§ Exercise details:
Reproduce the stretch of records from the line containing "Enable the New (29) filter tag" through the end of the records, requests included, and adjust every coordinate in the answers by -43.

§ Given data:
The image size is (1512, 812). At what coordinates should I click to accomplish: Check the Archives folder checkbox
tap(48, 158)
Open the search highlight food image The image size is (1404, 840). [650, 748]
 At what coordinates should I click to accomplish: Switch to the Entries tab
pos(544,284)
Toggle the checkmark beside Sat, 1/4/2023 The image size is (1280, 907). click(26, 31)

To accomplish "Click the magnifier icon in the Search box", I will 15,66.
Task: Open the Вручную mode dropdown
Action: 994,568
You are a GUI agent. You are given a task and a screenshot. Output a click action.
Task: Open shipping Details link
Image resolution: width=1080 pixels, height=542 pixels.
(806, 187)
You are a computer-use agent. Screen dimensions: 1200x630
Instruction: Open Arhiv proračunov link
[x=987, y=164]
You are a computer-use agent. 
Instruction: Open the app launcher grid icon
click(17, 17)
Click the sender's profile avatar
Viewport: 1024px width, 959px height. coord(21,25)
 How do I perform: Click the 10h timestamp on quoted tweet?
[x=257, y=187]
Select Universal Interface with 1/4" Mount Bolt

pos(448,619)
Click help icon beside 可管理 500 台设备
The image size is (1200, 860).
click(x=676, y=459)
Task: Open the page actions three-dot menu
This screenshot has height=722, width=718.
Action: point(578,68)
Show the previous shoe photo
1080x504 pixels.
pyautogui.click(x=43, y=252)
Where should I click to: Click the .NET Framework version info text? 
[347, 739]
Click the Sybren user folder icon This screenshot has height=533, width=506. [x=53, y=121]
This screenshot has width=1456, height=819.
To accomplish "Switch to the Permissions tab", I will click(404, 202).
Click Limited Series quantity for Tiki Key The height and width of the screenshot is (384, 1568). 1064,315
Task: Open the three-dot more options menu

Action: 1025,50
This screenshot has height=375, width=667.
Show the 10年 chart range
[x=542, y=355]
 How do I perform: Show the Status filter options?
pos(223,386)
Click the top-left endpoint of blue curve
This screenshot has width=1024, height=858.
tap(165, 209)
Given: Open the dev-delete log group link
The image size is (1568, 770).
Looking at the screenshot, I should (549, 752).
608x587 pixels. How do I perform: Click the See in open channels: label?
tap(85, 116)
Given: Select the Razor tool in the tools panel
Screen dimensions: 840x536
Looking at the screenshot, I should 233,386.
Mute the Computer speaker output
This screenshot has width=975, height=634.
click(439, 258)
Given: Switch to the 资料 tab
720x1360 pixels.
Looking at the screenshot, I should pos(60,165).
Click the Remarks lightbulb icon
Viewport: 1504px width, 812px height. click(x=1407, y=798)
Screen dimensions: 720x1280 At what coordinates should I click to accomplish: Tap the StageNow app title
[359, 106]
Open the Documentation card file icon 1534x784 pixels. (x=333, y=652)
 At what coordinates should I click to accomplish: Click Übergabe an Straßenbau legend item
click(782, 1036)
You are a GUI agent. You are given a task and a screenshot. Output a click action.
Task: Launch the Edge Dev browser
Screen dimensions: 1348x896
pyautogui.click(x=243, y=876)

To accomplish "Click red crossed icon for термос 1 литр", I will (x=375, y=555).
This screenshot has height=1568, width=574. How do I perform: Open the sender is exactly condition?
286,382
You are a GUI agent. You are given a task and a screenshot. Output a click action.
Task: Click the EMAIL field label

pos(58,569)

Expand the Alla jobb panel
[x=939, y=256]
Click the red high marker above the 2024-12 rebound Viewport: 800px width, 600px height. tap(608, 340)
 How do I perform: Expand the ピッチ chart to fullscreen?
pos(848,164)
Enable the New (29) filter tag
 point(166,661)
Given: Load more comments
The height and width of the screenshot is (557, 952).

§ Solution to this problem:
Enable the New (29) filter tag
 point(123,618)
Given: Load more comments
The height and width of the screenshot is (557, 952).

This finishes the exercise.